Success in cybersecurity is when nothing happens, plus other standout themes from two of the event’s keynotes
07 Aug 2025
•
,
3 min. read
The 2025 edition of the Black Hat USA conference kicked off with an address from founder Jeff Moss that featured several thought-provoking comments.
Among other things, he remarked that technology has become political and pointed to geopolitical sanctions and bans that limit cooperation and hit revenues, ultimately slowing down innovation. In some instances, there may be grounds to limit the use of some technologies, but referring to technology as political certainly grabbed my attention.
Another comment was more philosophical: do companies adapt to the culture of technology or do they adapt technology to their culture? This question is highly relevant today, as we can all relate to moments when we see a company change path to maximize profits at the expense of the customer.
In my experience, customer service is almost always a prime target for cost saving – from outsourcing a call center to low-cost labor markets through to today’s use of generative AI systems as the initial point of contact, which effectively creates a self-help barrier to reaching a human representative.
It’s important that companies think seriously about the culture question posed. Do they want technology to dictate or shape how customers view the company culture, or do they want to maintain the perceived culture? The latter may require less technology and more human interaction, or just a more thoughtful way of deploying technology.
As AI becomes more widespread, the culture question becomes even more important. In the hours leading up to the conference, I experienced this firsthand: I asked the AI chatbot at my hotel resort at what time the gym opened, and it answered promptly: 6 a.m. – 6 p.m. Then I asked where the gym was located, and the chatbot answered that it does not have the answer to this and instructed me to contact the front desk. An interaction with a human provided a different response: the gym is open 24/7 and it’s on the 3rd floor. To sum up, the service from the AI automated system was inaccurate and unhelpful, and for me it reflected on the hotel brand.
Who’s to blame?
Meanwhile, the keynote by cybersecurity veteran Mikko Hypponen was largely a history of his career in malware research. As with Jeff’s address, there were two interesting comments that caught my attention.

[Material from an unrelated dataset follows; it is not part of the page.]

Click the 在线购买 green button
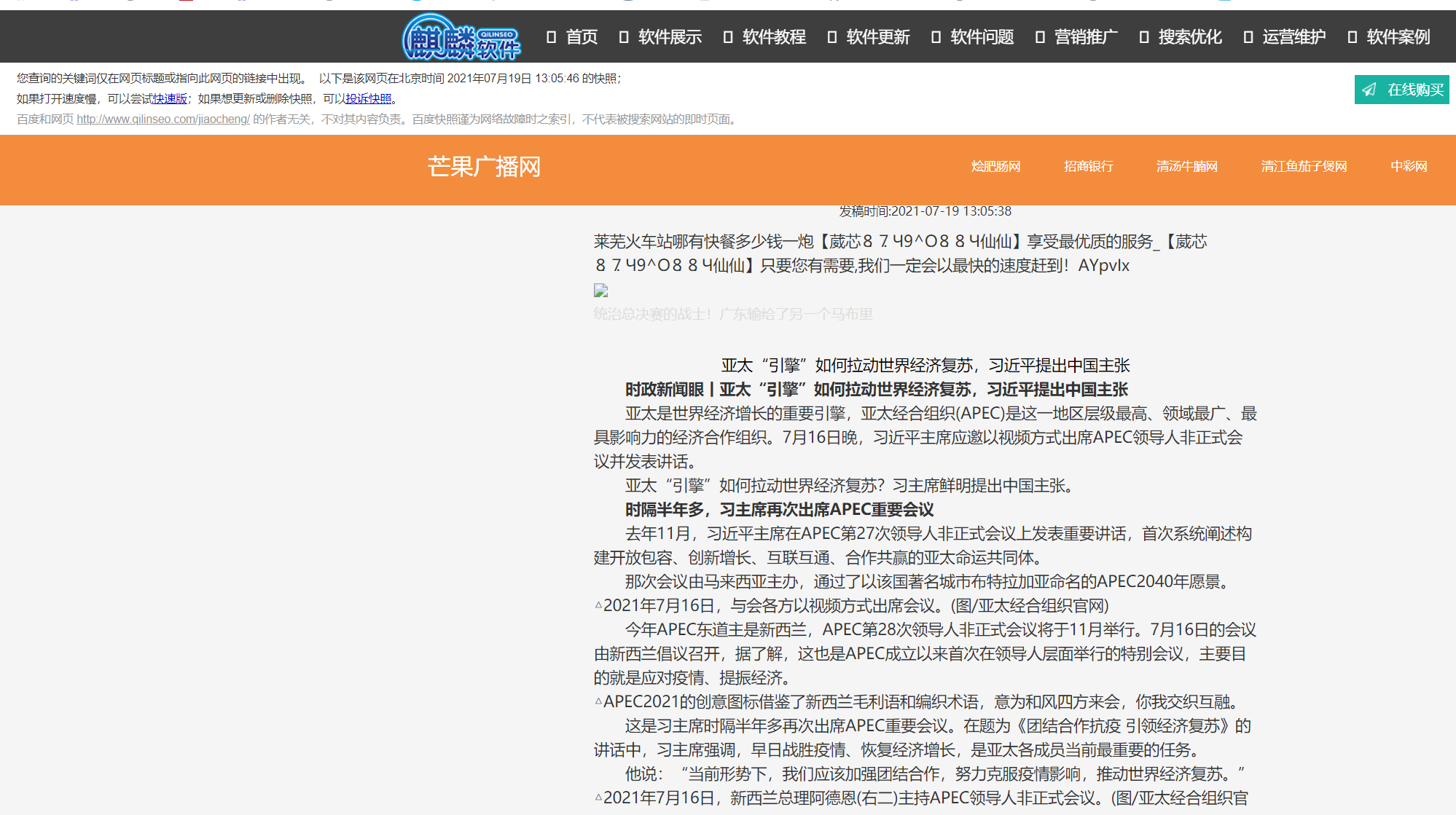This screenshot has width=1456, height=815. (x=1401, y=90)
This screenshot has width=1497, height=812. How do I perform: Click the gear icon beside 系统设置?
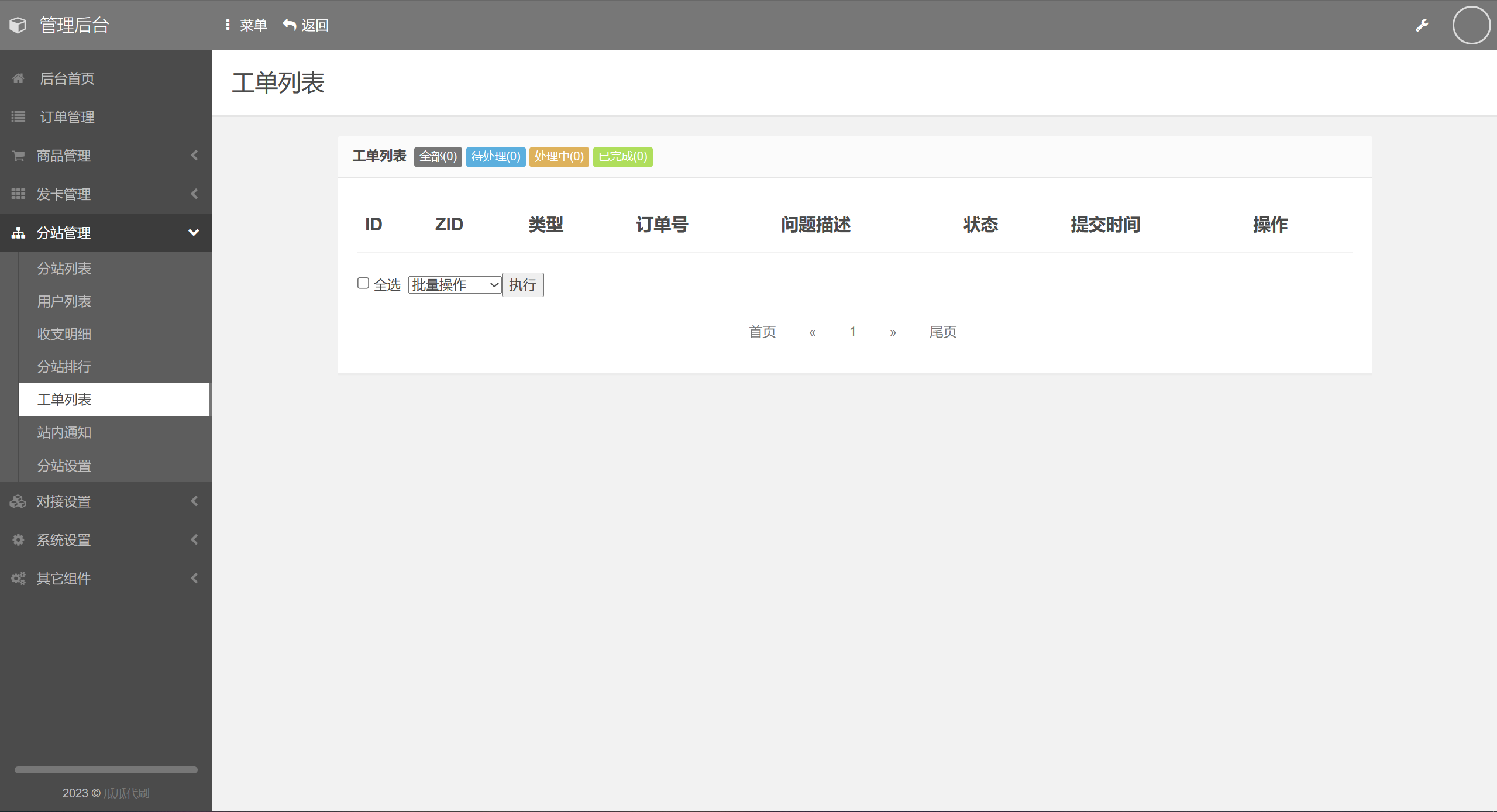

First, Mikko challenged the perspective that whenever a user clicks on a phishing link, the blame is typically placed squarely on the user, with the conversation then turning to the need for more cybersecurity awareness training.
Mikko put a different spin on this, however, and pointed out that the failure is actually with cybersecurity systems, because the link should never have reached the user in the first place. This is an interesting comment, as when we read an article about a security incident, we hear of it starting with a user clicking on a link. It never mentions it was a link that the cybersecurity team failed to stop from getting to the user.
Then another great point – success in cybersecurity is when nothing happens. This is a true but bizarre paradox that I know many consumer cybersecurity vendors grapple with, as they need the customer to know that their product is working and adding value.
For me, though, the comment sparked yet another thought: do companies reduce their cybersecurity investment if all the threats are detected and nothing happens, ultimately increasing the risk of a cyber-incident? And with declining investment, do we re-enter the cycle of successful cyberattacks, causing disruption and higher cyber risk premiums, which then drives further investment in cybersecurity and we become trapped in a never-ending cycle?
Mikko, a three-decade veteran of the cybersecurity industry, concluded his keynote with an announcement that he is departing the industry and joining a defense contractor. I wish him the best of luck with the new endeavor.